The size of both groups scales with $N$ : There are $a\cdot N$ ‘ON’ neurons and $(1-a)\cdot N$ ‘OFF’ neurons. For $N\to\infty$ , the population activity $A^{\rm ON}$ of the ‘ON’ group (i.e., the fraction of neurons with state $S_{i}=+1$ in the ‘ON’ group) is therefore well described by its expectation value

A^{\rm ON}(t+\Delta t)=g(1-b)\,m^{3}(t)\,.

(17.30)

Similarly, the ‘OFF’ group has activity

A^{\rm OFF}(t+\Delta t)=g(-b)\,m^{3}(t)\,.

(17.31)

To close the argument we determine the overlap at time $t+\Delta t$ . Exploiting the split into two groups of size $a\cdot N$ and $(1-a)\cdot N$ , respectively, we have

	$\displaystyle m^{3}(t+\Delta t)$	$\displaystyle=$	$\displaystyle{1\over 2a(1-a)N}\left[\sum_{j{\rm~{}with~{}}\xi_{j}^{3}=1}(1-a)% \,S_{j}(t+\Delta t)+\sum_{j{\rm~{}with~{}}\xi_{j}^{3}=0}(-a)\,S_{j}(t+\Delta t% )\right]$		(17.32)
		$\displaystyle=$	$\displaystyle\frac{1}{2}\left[A^{\rm ON}(t+\Delta t)-A^{\rm OFF}(t+\Delta t)% \right]\,.$		(17.32)

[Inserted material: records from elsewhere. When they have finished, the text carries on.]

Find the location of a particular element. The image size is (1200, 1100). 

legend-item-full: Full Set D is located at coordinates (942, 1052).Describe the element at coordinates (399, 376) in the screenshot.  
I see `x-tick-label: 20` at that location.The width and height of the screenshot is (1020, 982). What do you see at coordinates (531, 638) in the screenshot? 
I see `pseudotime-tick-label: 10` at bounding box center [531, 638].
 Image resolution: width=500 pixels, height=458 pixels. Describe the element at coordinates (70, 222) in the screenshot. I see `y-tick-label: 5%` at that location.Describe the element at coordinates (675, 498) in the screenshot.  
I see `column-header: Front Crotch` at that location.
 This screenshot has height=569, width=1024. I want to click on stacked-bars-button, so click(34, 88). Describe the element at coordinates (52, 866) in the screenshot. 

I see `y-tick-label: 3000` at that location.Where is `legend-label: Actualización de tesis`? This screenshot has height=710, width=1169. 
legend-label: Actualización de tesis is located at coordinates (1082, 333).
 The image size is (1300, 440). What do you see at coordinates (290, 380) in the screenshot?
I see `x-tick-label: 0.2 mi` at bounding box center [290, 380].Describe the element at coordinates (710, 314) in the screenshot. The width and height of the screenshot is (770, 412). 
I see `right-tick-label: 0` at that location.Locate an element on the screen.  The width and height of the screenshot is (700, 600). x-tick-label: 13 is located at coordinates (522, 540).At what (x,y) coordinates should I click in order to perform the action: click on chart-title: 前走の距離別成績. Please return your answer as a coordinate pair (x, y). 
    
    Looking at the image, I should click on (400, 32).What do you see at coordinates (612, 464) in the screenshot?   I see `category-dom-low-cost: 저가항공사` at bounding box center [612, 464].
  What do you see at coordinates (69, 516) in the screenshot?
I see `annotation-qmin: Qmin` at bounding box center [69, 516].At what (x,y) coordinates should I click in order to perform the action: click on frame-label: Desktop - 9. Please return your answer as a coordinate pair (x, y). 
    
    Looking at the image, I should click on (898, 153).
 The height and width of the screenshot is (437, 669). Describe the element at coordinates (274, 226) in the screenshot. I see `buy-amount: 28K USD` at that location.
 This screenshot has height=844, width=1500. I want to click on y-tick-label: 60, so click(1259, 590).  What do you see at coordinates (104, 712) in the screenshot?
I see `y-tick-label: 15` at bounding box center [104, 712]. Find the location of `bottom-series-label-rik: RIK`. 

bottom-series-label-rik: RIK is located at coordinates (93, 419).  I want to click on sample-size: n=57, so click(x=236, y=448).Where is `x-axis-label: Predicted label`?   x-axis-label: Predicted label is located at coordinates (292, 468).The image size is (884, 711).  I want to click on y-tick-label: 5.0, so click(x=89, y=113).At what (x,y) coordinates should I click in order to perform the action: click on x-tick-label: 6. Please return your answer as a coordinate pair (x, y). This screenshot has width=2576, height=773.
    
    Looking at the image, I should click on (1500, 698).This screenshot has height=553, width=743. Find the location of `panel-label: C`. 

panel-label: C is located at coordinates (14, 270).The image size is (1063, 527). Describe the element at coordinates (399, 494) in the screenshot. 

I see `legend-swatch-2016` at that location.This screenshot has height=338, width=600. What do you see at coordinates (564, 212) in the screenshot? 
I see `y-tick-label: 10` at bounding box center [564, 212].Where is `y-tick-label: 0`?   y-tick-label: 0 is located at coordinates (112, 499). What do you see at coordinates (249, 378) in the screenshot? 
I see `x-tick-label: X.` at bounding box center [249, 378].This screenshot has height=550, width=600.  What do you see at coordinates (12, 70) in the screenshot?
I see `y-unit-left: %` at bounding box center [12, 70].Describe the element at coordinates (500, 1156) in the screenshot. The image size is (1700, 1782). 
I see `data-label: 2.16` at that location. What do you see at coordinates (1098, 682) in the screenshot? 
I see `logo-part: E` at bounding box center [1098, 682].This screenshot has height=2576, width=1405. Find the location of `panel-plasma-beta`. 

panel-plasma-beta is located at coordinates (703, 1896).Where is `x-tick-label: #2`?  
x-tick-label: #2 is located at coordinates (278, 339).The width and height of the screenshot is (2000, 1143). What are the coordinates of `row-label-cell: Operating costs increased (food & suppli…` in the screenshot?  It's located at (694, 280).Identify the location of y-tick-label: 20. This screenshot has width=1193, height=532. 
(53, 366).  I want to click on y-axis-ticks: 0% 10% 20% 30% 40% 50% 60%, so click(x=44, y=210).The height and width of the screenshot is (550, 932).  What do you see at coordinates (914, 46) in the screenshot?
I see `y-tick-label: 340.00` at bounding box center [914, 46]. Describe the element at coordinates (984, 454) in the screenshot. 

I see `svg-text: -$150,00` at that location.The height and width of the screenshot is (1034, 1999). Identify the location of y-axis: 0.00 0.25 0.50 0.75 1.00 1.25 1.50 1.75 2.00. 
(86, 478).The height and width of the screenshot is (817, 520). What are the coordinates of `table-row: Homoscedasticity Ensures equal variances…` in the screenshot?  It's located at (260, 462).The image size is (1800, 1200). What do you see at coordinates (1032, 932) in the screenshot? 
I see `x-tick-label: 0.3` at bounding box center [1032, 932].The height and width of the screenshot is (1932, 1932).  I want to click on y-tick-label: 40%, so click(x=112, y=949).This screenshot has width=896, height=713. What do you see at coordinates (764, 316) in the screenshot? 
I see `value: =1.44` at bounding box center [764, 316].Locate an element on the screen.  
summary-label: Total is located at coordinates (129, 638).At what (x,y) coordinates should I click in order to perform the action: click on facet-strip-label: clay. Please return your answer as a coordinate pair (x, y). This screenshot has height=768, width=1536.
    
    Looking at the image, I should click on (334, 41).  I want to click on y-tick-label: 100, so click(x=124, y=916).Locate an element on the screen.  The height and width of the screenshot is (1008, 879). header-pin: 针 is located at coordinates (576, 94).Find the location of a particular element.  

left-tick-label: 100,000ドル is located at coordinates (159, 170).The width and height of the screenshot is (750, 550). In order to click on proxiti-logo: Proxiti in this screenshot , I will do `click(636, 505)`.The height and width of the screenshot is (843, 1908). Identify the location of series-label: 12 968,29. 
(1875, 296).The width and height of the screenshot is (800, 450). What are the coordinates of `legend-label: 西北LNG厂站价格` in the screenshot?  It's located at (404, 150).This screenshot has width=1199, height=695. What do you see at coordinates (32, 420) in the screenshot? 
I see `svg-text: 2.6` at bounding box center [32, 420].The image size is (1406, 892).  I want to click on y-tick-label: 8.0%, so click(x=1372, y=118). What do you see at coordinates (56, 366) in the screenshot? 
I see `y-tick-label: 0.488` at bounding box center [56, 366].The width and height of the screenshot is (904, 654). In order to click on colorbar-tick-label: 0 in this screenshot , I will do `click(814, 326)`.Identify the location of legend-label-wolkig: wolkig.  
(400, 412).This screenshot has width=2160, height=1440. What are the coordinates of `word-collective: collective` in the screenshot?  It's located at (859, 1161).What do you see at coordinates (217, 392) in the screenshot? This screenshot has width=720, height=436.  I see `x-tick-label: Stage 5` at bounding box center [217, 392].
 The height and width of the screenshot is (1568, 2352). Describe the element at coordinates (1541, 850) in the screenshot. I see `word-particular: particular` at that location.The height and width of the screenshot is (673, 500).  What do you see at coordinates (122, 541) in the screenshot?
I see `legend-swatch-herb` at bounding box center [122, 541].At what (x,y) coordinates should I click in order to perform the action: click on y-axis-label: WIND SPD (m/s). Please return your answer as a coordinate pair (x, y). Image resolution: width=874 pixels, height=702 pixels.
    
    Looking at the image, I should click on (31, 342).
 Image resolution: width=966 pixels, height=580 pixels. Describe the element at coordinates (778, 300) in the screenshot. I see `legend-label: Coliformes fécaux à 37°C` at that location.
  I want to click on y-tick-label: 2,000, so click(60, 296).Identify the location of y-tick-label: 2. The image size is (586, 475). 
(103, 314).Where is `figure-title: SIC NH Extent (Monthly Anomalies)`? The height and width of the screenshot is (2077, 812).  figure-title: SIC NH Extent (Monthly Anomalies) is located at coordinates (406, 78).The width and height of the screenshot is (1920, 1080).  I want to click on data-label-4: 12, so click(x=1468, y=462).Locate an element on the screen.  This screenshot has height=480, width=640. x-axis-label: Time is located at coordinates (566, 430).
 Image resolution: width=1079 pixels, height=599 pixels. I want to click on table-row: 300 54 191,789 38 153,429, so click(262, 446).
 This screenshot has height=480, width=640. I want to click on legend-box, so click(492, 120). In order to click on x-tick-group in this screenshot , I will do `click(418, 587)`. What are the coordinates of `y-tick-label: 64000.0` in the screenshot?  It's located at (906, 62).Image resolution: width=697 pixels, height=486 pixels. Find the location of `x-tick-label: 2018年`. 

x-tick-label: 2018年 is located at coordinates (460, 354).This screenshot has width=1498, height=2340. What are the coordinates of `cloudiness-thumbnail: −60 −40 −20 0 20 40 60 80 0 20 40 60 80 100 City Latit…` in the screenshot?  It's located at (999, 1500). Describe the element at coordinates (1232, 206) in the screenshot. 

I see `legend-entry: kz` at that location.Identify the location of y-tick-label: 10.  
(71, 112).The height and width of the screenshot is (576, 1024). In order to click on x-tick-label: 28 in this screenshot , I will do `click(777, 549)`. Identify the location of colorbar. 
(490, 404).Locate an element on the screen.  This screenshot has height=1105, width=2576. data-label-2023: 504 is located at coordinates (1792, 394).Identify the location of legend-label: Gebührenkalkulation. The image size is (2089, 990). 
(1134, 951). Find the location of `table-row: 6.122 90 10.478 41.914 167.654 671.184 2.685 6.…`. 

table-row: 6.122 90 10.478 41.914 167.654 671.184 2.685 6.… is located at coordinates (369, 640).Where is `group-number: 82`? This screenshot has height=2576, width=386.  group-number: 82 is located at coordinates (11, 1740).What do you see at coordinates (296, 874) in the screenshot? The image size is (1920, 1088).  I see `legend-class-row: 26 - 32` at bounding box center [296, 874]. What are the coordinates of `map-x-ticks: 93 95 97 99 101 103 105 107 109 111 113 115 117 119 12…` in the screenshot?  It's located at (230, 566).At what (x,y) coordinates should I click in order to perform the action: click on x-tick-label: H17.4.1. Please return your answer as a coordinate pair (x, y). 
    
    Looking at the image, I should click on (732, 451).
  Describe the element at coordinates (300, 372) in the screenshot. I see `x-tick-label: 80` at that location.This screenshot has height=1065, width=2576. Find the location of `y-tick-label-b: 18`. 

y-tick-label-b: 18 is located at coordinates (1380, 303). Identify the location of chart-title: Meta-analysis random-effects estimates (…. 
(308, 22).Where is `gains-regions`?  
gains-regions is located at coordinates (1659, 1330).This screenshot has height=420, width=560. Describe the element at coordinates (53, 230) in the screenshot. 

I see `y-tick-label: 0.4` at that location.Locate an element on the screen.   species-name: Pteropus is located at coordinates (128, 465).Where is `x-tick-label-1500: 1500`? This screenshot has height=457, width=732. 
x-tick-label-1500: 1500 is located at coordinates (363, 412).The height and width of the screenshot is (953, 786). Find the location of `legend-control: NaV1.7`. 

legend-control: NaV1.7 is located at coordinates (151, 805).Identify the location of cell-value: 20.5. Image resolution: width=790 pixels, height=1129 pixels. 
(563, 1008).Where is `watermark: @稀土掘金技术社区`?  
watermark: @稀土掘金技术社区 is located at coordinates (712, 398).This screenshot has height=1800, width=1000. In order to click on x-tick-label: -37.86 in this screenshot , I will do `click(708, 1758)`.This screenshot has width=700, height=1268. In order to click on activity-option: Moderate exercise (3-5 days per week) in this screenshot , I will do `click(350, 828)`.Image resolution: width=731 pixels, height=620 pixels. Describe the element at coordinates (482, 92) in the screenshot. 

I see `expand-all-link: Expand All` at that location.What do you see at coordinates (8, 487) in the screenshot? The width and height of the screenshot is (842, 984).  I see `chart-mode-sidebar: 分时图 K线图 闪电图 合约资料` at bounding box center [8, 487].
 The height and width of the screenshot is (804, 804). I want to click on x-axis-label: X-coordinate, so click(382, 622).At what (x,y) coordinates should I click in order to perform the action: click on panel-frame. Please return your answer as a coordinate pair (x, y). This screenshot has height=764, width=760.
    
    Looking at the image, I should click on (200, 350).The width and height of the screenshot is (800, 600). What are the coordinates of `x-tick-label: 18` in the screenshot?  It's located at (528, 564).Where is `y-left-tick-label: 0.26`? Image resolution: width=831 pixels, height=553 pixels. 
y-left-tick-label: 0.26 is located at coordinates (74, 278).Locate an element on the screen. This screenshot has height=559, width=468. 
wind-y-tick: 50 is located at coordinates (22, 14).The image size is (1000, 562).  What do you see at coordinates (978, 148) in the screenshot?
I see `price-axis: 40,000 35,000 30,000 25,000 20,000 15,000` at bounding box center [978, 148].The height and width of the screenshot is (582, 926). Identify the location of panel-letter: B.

Thus, the overlap with pattern 3 has changed from the initial value $m^{3}(t)=m$ to a new value $m^{3}(t+\Delta t)$ . Retrieval of memories works if iteration of Eqs. (17.30) - (17.32) makes $m^{3}$ converge to a value close to unity while, at the same time, the other overlaps $m^{\nu}$ (for $\nu\neq 3$ ) stay close to zero.

We emphasize that the analysis of the network dynamics presented here does not require symmetric weights but is possible for arbitrary values of the parameter $b$ . However, a standard choice is $b=a$ which leads to symmetric weights and to a high memory capacity (522).